【尾形】うちの庭が明治の北海道につながってる件【金カム】
第6章 月島軍曹2
スマホで相談しようかと思い、やっぱり止めた。
軍だの戦争だの。こういった話題は昨今、炎上しやすいのだ。
まして発信元が『私』とバレたら……。
「オバケと文通ってのもいいか。面白そうだし」
どうなってもいい。私を待ってる人も、気にかけてくれる人も、もう誰もいない。
私がこの古民家の悪霊だかに殺されて、ニュースに載ったら。
『あいつら』に一抹の罪悪感でも感じさせられることが出来るだろうか。暗い期待があった。

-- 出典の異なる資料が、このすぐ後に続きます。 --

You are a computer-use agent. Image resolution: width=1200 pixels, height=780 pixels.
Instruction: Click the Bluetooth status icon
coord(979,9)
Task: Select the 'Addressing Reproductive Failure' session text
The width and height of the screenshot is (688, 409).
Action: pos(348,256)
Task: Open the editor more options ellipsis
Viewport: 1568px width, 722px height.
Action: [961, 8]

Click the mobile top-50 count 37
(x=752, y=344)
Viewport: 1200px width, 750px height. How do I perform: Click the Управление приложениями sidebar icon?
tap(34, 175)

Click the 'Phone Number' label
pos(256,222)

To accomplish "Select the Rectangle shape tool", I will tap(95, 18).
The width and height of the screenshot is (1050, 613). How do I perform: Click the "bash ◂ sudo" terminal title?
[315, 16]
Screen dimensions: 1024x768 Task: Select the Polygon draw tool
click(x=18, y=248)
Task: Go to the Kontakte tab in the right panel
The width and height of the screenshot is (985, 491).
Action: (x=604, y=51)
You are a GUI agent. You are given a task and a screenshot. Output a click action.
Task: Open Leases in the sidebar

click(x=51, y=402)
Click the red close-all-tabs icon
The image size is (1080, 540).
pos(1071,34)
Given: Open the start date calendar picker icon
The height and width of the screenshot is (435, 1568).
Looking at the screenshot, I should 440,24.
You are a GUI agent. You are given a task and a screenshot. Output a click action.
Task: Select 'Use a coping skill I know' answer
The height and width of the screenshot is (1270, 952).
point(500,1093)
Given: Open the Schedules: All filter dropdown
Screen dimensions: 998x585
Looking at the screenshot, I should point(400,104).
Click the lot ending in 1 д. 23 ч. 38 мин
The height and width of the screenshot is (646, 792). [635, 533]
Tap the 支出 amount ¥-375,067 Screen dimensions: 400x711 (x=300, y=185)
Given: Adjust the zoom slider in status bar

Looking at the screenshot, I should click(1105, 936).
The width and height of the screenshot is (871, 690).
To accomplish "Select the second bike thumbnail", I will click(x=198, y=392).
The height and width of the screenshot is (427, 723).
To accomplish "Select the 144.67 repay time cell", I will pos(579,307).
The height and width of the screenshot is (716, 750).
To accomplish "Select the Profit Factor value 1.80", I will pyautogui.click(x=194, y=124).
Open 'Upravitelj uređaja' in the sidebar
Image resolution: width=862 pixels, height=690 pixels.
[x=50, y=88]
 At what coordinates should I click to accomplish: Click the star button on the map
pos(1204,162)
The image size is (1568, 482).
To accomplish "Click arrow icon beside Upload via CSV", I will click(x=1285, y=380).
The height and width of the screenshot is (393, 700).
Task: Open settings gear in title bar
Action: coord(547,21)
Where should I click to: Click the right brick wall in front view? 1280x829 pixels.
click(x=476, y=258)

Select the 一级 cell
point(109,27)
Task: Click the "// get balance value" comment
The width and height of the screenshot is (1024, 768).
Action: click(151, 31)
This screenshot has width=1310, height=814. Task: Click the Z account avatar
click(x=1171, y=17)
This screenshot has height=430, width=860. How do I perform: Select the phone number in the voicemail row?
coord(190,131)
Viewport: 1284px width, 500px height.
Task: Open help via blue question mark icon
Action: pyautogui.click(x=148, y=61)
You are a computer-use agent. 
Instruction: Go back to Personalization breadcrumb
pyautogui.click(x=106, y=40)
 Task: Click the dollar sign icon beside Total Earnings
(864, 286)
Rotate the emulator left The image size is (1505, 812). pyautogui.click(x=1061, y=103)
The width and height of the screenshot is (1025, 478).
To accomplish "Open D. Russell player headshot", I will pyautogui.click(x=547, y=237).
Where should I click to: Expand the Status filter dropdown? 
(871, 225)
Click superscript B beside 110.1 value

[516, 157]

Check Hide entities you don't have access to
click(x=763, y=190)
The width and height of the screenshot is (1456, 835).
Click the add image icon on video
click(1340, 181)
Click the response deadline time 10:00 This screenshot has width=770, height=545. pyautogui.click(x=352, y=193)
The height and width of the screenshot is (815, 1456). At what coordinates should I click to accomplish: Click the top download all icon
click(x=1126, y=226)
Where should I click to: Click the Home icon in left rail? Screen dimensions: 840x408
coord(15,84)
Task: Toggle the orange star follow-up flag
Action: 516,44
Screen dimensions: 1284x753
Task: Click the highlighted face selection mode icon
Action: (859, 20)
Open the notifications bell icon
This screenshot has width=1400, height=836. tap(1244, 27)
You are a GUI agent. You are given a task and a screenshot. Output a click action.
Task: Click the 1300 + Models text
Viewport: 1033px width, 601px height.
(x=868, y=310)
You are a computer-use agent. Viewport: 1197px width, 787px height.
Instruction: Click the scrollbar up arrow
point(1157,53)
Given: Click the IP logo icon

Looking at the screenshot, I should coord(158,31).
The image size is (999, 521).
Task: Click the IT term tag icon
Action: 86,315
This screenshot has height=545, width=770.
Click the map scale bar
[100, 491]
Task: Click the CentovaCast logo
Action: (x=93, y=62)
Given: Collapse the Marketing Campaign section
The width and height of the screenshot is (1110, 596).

今思えばアホな思考だったが、私はその瞬間に、この奇妙な慰問袋に取り憑かれた。
この奇妙な現象と交信してやろうと思ったのだ。
気がつくと私は手紙を書き出した。
『はじめまして、勇作さん。私は梢と申します――』
こうして私は、日露戦争の戦場にいるという、花沢勇作少尉と交流を始めた。
…………
…………
もっとも最初は大変だった。『なりきる』ため旧仮名遣いをマスターしなければいけなかったし。
それでも上手く書くことが出来ず、最終的にパソコンに打った旧字体をプリントアウトした。
すると『あなたの端正な字に魅入られています』とベタ褒めされてしまった。
印刷と分からなくても、代筆とか思わないのかなあ。
戦場にいるのに、勇作さんは澄んだ水のように正直な人だった。
…………
慰問袋を通し、明治と令和を行き来する文通は続いた。
私は療養中のお嬢様を演じ、それっぽい日常を書いたりした。
勇作少尉も、故郷のことやご両親のことを書いてくれた。
そして過酷な戦況の中にあって、私の手紙がどれだけ嬉しいかを書き連ねてくれた。
最初は何か悪いことが起こるのでは、祟られるのではとビクビクしていた私も、すぐその気持ちを忘れた。
私を気にかけてくれる。私のしたことを喜んでもらえる。
必要としてくれている。
暗く沈んでいた気持ちが明るくなった。毎日が楽しくなった。
けどあるとき……次のお菓子を買いに町に出たときのことだった。